──────── Material provided ────────

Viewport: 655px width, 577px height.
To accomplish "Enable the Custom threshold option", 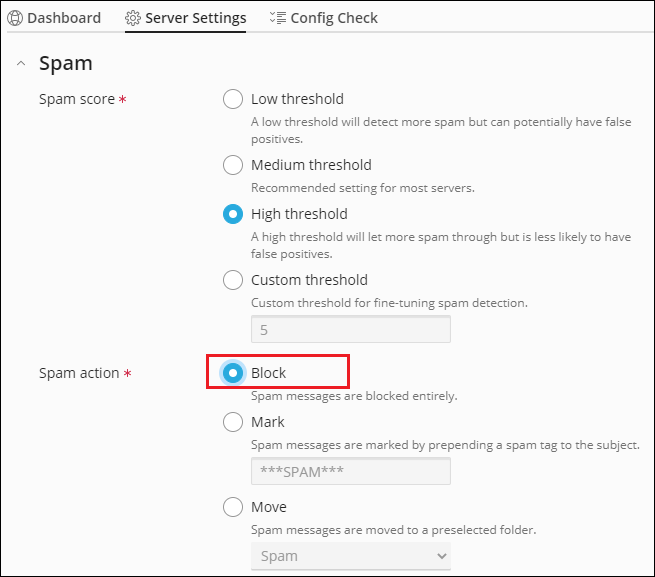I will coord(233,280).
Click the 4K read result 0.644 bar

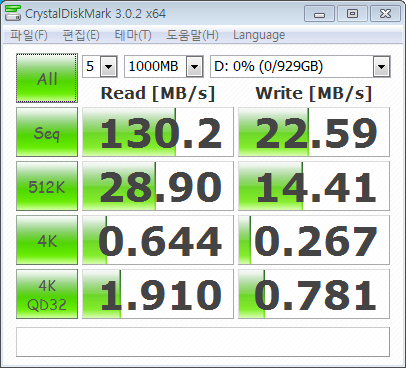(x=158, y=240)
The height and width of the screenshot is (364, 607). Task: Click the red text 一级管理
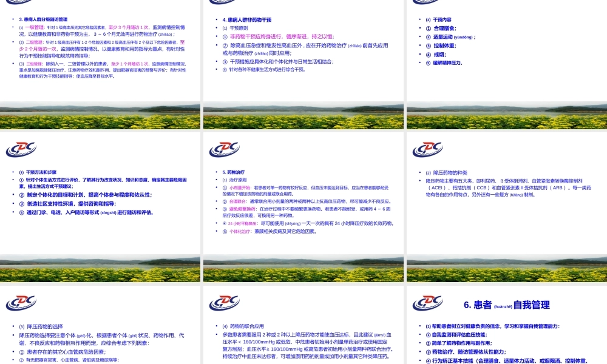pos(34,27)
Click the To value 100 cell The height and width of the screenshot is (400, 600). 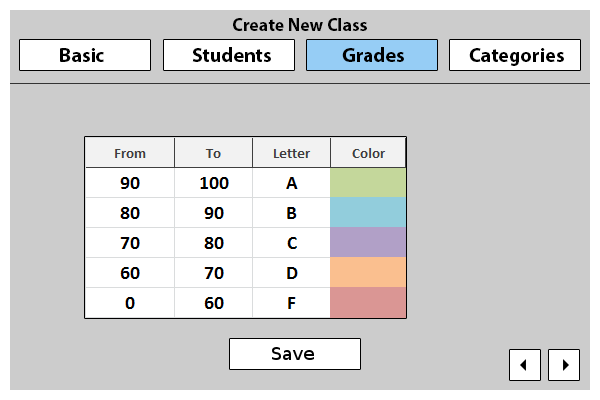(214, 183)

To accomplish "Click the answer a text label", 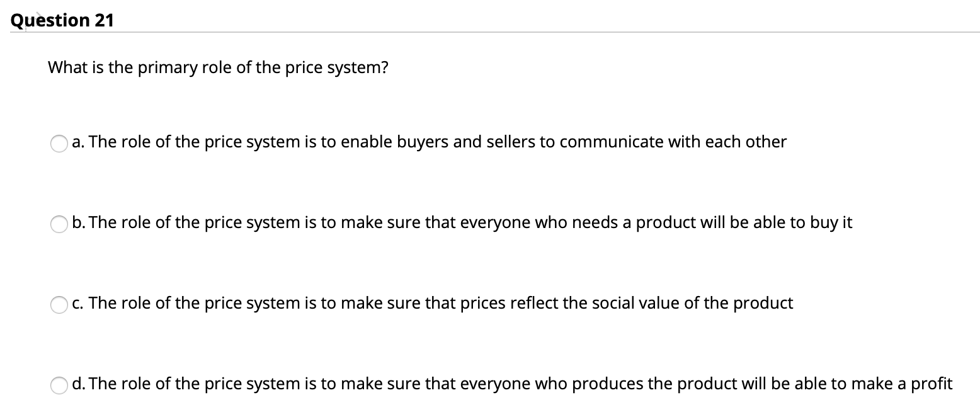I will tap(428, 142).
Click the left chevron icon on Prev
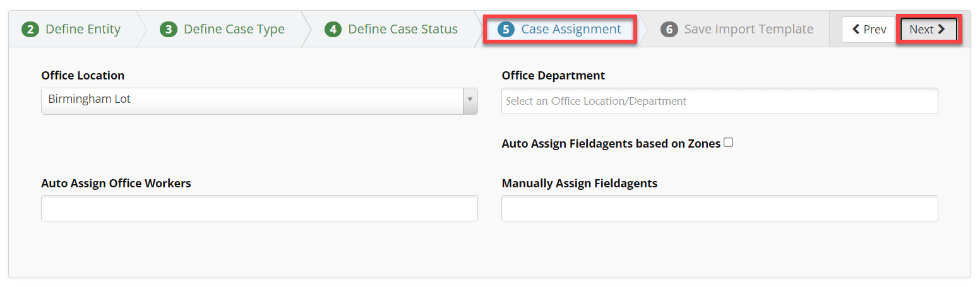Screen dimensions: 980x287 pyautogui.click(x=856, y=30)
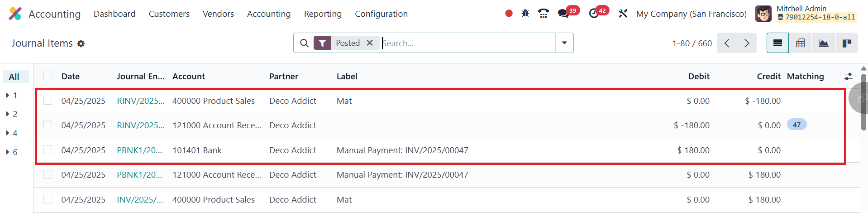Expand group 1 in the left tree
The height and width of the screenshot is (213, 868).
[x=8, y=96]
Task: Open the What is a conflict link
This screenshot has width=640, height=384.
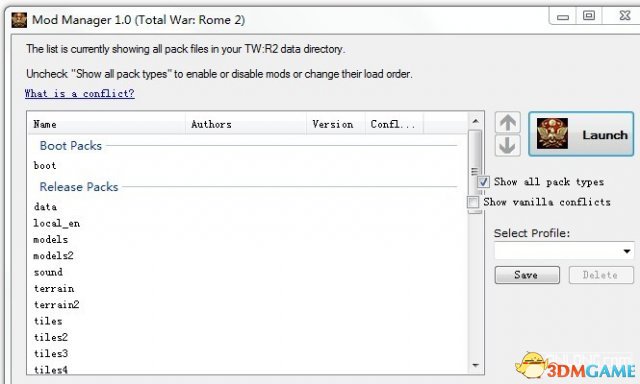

────────
──────── Material provided ────────

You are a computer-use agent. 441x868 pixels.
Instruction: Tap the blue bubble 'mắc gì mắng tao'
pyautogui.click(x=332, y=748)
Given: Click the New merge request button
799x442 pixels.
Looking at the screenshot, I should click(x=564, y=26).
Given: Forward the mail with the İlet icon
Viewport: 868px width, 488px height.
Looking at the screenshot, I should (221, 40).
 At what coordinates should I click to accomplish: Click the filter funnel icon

────────
──────── Material provided ────────

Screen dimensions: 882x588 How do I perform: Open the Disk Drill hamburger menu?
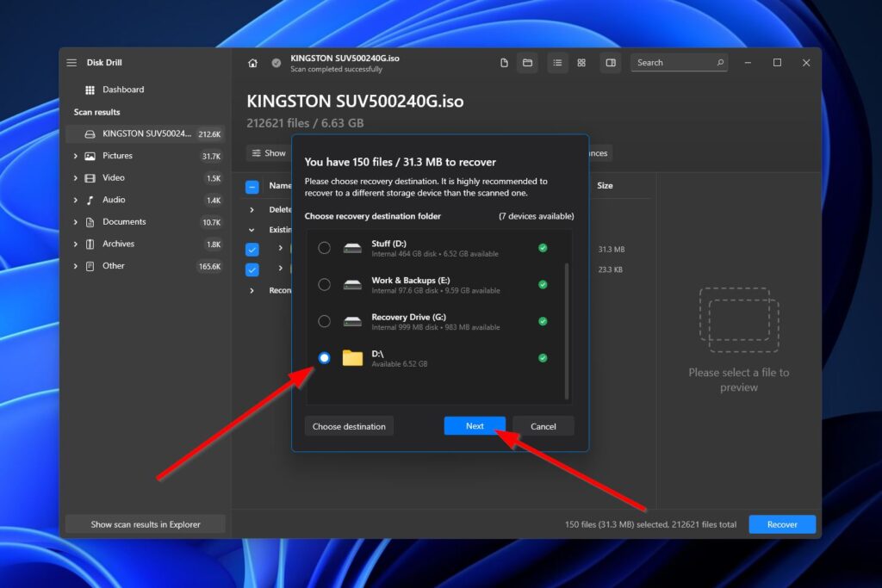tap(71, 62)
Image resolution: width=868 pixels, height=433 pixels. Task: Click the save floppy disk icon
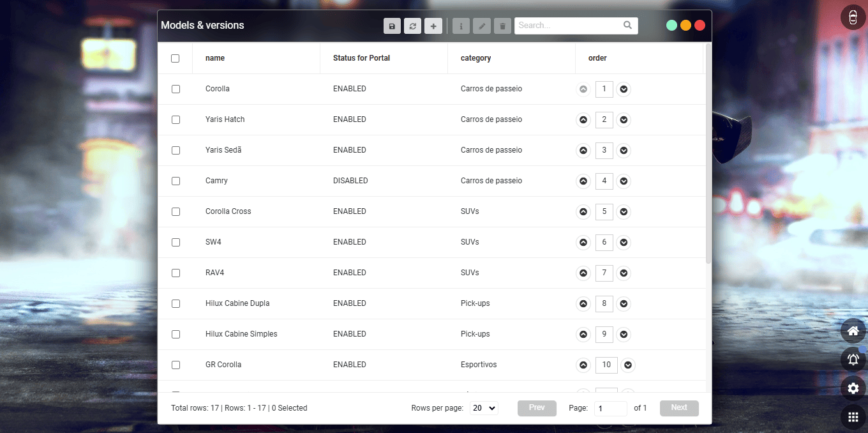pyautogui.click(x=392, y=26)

────────

About this exercise: Determine the number of lines in the material above that include the word "Given". Give that number and no other text.

Solution: 2